More on Joint
Employers; in This Instance They Were Not
In a decision rendered last
week by the 11th Circuit Court of Appeals, it reversed the trial court and held
that a citrus grower was not the “employer” of the employees with the
contractor who supplied fruit pickers. Gaudencio
Garcia-Celestino v. Ruiz Harvesting Inc., Case No. 17-12866 (11th
Cir. Aug. 2, 2018).
Consolidated Citrus LP hired
Ruiz Harvesting Inc. to provide fruit pickers. The pickers were employees of Ruiz.

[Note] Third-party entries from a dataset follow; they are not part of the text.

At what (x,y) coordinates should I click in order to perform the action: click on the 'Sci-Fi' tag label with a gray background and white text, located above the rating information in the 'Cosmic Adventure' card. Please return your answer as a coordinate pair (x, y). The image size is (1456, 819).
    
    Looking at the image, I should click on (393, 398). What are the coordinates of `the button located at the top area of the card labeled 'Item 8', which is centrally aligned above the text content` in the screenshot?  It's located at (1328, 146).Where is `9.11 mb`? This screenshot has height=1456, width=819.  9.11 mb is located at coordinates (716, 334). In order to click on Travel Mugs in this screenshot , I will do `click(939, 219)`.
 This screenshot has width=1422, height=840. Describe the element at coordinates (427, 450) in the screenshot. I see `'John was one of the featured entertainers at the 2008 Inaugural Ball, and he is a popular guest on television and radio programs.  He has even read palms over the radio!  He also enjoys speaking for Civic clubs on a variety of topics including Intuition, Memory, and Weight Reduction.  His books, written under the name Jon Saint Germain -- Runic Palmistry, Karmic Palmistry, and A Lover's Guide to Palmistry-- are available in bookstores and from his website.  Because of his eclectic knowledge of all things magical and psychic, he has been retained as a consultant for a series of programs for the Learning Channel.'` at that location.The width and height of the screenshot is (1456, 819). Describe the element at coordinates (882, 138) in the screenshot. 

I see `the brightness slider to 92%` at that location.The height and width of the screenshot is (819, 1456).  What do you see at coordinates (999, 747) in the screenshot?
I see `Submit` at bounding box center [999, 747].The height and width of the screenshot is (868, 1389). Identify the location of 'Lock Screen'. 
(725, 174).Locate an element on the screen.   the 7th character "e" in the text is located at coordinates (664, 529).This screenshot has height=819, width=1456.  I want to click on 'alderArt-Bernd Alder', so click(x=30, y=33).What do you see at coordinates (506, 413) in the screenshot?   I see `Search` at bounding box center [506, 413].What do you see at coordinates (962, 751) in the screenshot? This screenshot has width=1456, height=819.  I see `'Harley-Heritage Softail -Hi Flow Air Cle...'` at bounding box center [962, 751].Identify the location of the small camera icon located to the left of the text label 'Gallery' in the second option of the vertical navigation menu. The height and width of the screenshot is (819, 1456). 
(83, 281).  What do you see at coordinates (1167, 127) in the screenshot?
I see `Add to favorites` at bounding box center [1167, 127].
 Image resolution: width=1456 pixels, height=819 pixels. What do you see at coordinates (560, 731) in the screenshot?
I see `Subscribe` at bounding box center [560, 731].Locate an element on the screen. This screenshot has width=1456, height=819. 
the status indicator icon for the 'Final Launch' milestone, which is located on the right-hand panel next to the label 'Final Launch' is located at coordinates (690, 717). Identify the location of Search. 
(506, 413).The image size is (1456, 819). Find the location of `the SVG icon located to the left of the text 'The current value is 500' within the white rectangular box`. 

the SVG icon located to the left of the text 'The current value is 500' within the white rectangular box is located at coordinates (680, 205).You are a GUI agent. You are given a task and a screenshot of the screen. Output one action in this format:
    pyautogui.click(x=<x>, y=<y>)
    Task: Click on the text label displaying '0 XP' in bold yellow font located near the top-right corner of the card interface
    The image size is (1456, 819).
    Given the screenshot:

Suit was brought against Ruiz for violations of the Fair Labor Standards Act
and breach of immigration work contracts. The supplied workers were paid based
on the volume of fruit picked, sometimes resulting in a payment, on a per hour
basis, below the minimum wage. While Ruiz purported to pay the workers the
differential, it as well demanded repayment of those amounts at the risk of a
threat of deportation. When a class action was filed, the aggrieved employees
asserted that Consolidated Citrus should be treated as a joint employer. This
case is already wound its way to appeal previously, a prior appellate decision
finding that the correct standard was applied with respect to liability under
the Fair Labor Standards Act, but the incorrect standard applied to the breach
of contract claim. Under the FSLA, speaking generally, an employment
relationship exists on the basis of economic dependency. In this case, focusing
on breach of contract, the question turned upon the common law definition of
the employment relationship. Notwithstanding that Consolidated Citrus set approximate
start times for each shift in the amount of fruit to be picked each day, it was
Riuz who actually controlled the employees’ performance. As such Riuz (and not
Consolidated Citrus) was the employer.